Dat hij verhoudingsgewijs weinig gemeenten diende, zit niet in het feit dat hij nooit beroepen kreeg. „Ik kon nooit zo goed wegkomen. Dat heeft ook met mijn karakter te maken. Misschien een stukje trouw?”

Ds. Koolen groeide op in een confessioneel gezin. In Delft was hij organist. Daar hoorde hij allerlei preken. Maar juist het genadekarakter van de gereformeerde prediking heeft hem diep getroffen. „Onder de preken van ds. W. L. Tukker en ds. J. J. Poot heb ik het grote goed daarvan leren kennen. Ook zat ik als jongeman nog onder het gehoor van ds. P. Zandt en ds. T. Lekkerkerker”.

Drie gemeenten
Toen kandidaat Koolen in 1958 beroepbaar werd in de Nederlandse Hervormde Kerk, kreeg hij onder andere beroepen uit Haaften en Reeuwijk, maar ook uit Leerbroek en Schelluinen, waar ds. Dorsman had gestaan. „Het lag allemaal minder gepolariseerd in die tijd”. Hij ging naar Reeuwijk. Reeuwijk Dorp dan. Want Reeuwijk Brug was toen nog niets. Eén straat en verder groen gras. „Dat kun je je nu niet meer voorstellen. Er is daar een heel nieuwe wijk gekomen”. Ds. Koolen zette zich in voor de bouw van een nieuwe kerk. Met succes. „De Ichthuskerk daar is tegenwoordig de hoofdkerk”. Het bouwen van een nieuwe kerk bindt samen in de gemeente, is zijn ervaring.

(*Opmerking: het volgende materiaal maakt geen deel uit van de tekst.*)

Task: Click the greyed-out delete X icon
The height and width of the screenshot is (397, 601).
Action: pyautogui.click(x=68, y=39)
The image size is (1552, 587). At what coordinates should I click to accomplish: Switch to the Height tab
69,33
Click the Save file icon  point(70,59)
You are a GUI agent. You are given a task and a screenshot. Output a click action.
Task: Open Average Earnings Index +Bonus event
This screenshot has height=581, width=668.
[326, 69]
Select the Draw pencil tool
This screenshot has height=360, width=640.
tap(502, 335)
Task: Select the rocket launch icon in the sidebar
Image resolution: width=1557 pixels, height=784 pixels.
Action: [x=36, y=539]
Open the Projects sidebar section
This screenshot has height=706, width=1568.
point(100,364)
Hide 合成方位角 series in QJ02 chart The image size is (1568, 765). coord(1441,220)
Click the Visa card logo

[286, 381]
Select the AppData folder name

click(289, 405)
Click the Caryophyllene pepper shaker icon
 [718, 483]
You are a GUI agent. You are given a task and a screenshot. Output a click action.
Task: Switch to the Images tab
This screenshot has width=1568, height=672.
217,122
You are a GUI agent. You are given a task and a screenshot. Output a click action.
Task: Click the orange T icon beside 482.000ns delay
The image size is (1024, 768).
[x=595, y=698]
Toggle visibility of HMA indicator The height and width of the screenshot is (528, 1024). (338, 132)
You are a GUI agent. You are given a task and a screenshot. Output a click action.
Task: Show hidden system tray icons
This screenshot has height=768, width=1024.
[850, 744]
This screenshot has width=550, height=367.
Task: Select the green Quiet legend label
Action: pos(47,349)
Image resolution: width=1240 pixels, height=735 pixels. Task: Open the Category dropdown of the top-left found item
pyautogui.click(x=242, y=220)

De predikant is blij dat hij altijd iets naast zijn predikantschap heeft kunnen doen. In zijn Reeuwijkse tijd gaf hij negen uur per week godsdienst op het christelijk lyceum in Gouda. „Ik ben een onderwijsman in hart en nieren”, typeert hij zichzelf. „Ik gaf 23 uur per week les in die tijd. Op beide openbare basisscholen gaf ik in allezes de klassen bijbelonderwijs. Daarnaast waren nog de gewone catechisaties aan de Brug en op het dorp”.

Later in Werkendam had hij 250 catechisanten. „Daarbij was één groep van wel 55 tegelijk. En dat ging”. In die tijd was hij ook voorzitter van de protestants-christelijke vleugel van het Prinses Beatrixziekenhuis in Gorinchem. „De kerken hadden toen nog een grote vinger in de pap”.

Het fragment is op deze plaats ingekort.